Swan’s paper is highly recommended and very readable, and it’s a good source if you want to construct even more crazy projective modules over affine algebras.

Relation Modules for Infinite Group Rings

Groups provide a rich source of examples: we’ve already seen that when $G$ is a finite group of order $n$ over a semisimple ring $R$ in which $n$ is invertible, then $RG$ is semisimple. Of course, this isn’t anything more than what we already had via Wedderburn-Artin, but what about infinite groups? They give some of the most interesting examples because infinite groups are much more subtle and tricky!

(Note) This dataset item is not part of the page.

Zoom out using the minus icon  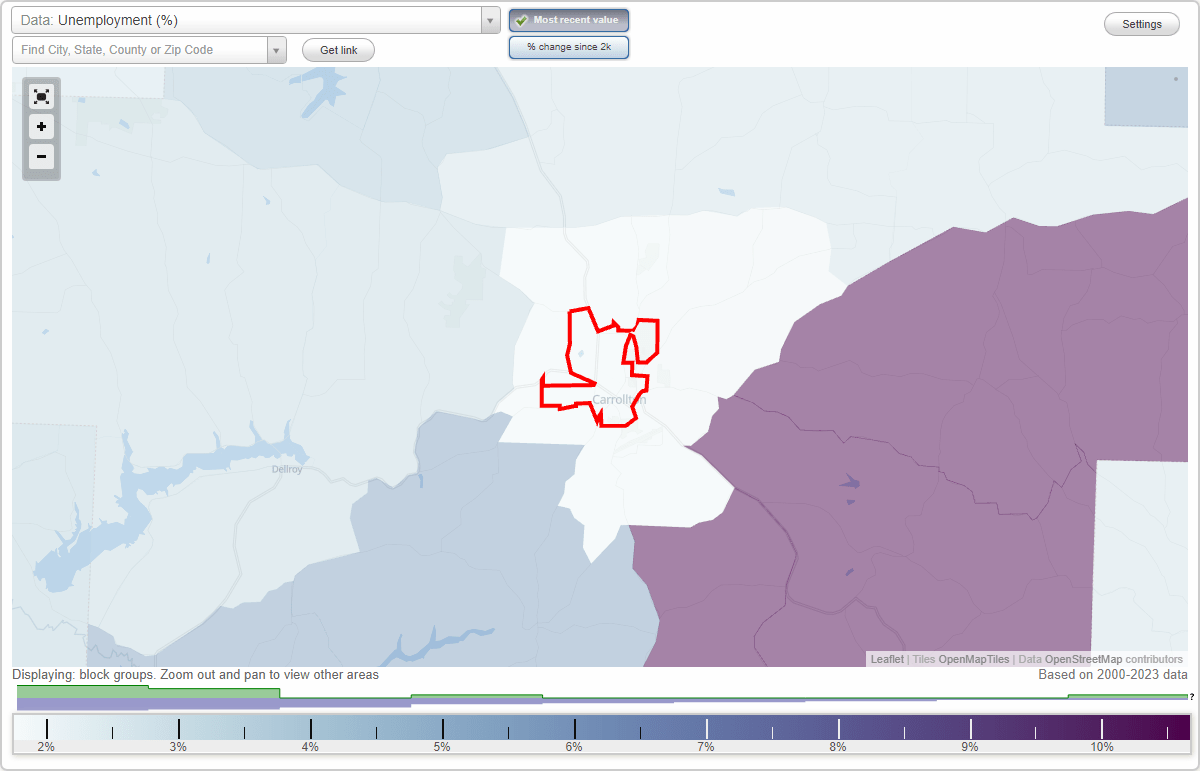click(41, 157)
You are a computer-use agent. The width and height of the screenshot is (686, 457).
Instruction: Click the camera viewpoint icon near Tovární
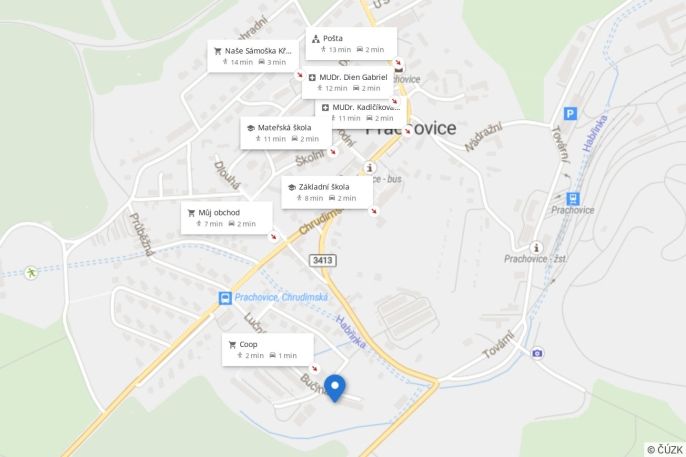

The following example is due to Berridge and Dunwoody in their paper ‘Non-Free Projective Modules for Torsion-Free Groups’: take the trefoil group $T = \langle a,b ~|~ a^2 = b^3\rangle$, and define for each $i=0,1,2,\dots$ a homomorphism
$$
\begin{align*}
\mu_i:\Z T\oplus\Z T&\longrightarrow \Z T,\\
(t_1,t_2)&\longmapsto (1 + a + \cdots + a^{2i})t_1 + (b^{-1}a + b^{-2}a – 1)t_2.
\end{align*}
$$
Let $N_i = \ker\mu_i$. The authors prove in their paper that each of these $N_i$ is a finitely generated projective module of rank 1. Moreover, they prove that if $N_i$ and $N_j$ are isomorphic, then the set of prime divisors of $i(i+1)$ is the same as the set of prime divisors of $j(j+1)$. Hence we see that the $N_i$ give infinitely many rank $1$ projectives that are pairwise nonisomorphic.

Projective But Not Locally Free

It’s true that if $R$ is any ring and $e$ is an idempotent then the left $Re$ is a projective left $R$-module. Here is a theorem and proof I learned from the elephantine Stacks Project, with modified notation so that it works for a noncommutative ring as well:

Theorem. If $I$ is a left ideal generated by countably many idempotents, then it is projective.
Proof. Let $I$ be the left ideal of $R$ generated by $e_1,e_2,e_3,\dots$. We can replace $e_2$ by $x = e_1 + (1-e_1)e_2$. Indeed, since $e_1\in I$ we see that $x – e_1 + e_2e_1 = e_2$. Similarly, inductively replace $e_n$ by $e_n + (1-e_n)e_{n+1}$. Then, we get that $Re_1\subseteq Re_2\subseteq Re_3\subseteq\cdots$. Via these inclusions, we get that $I = \varinjlim Re_i$.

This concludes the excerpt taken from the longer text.